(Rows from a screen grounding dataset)
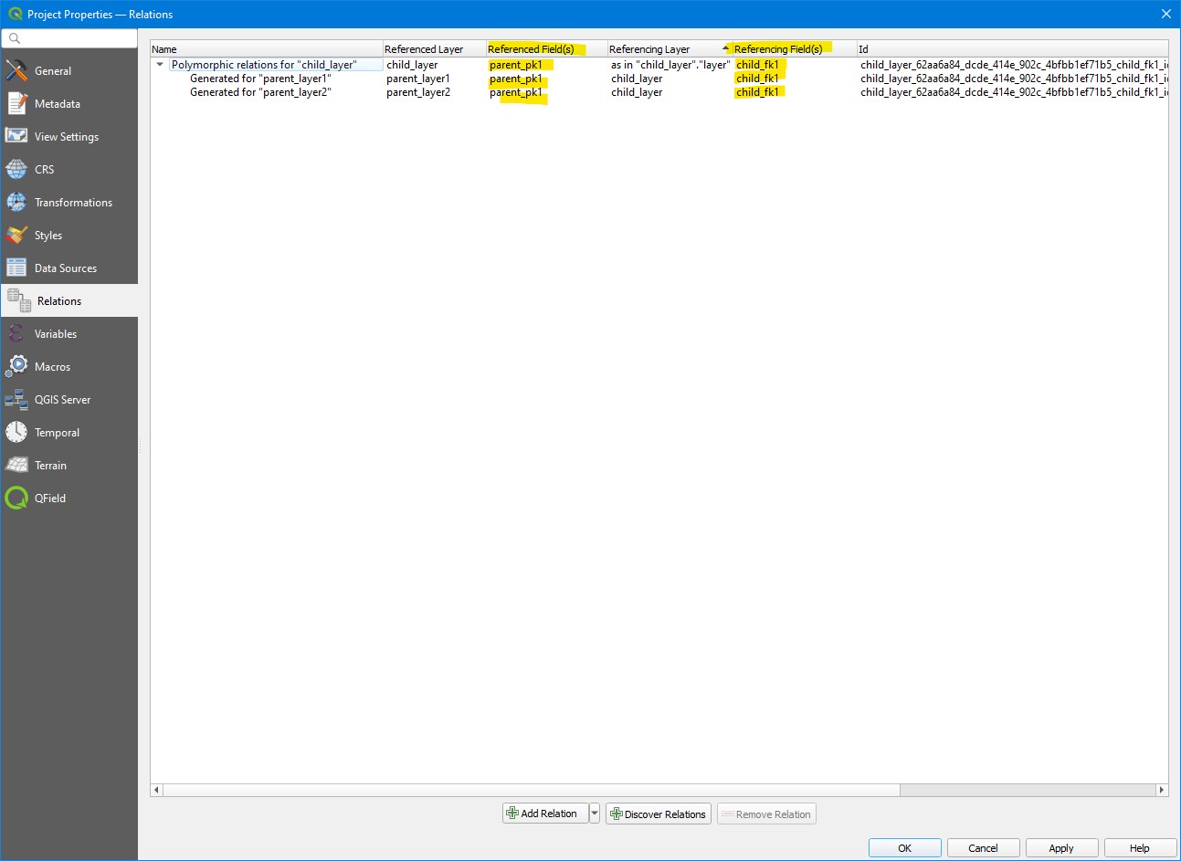Image resolution: width=1181 pixels, height=861 pixels.
Task: Switch to the Transformations page
Action: 73,202
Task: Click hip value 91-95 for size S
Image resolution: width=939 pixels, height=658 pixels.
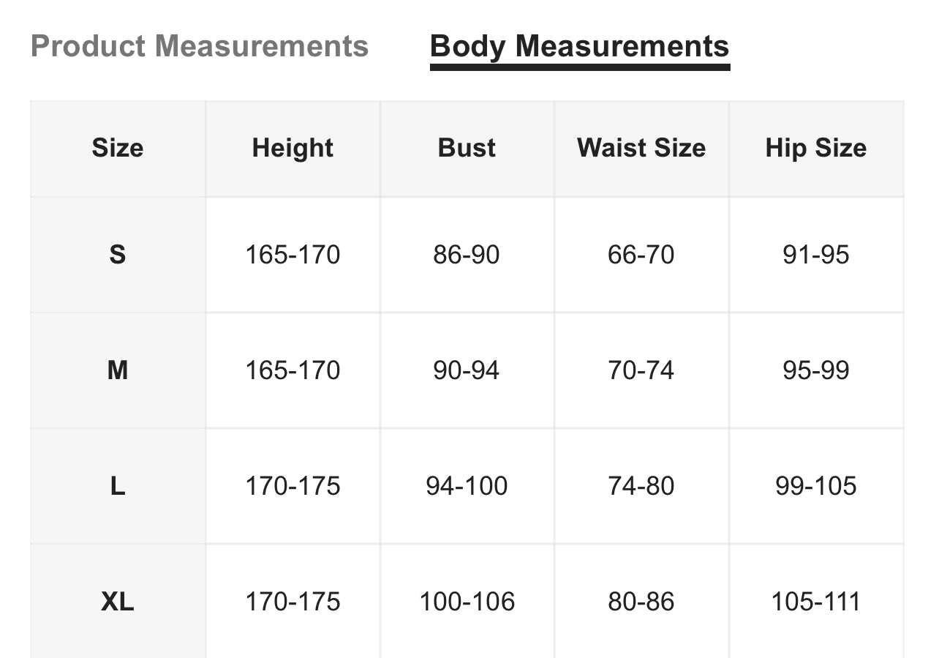Action: 816,255
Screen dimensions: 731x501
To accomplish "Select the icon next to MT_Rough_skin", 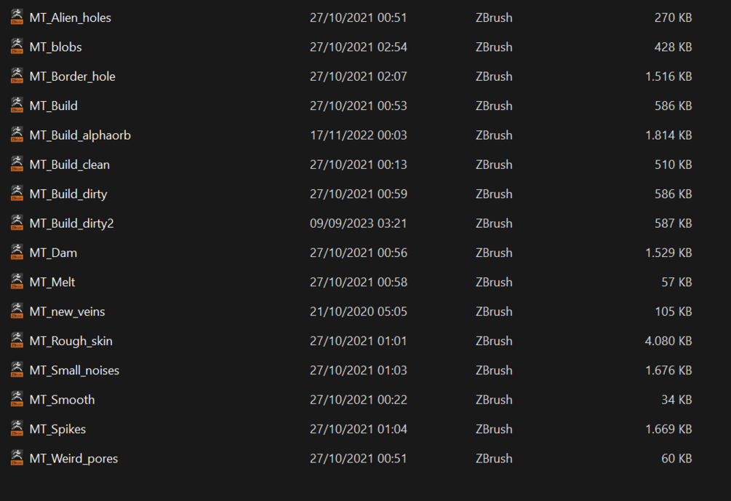I will point(17,341).
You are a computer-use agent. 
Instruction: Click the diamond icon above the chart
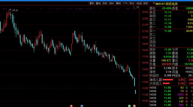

◆ **Given problem**
Which lines of the data above contain the string "Click"? Gather every such line and copy each one in full.

◆ **Written solution**
Task: Click hip value 91-95 for size S
Instruction: Click the diamond icon above the chart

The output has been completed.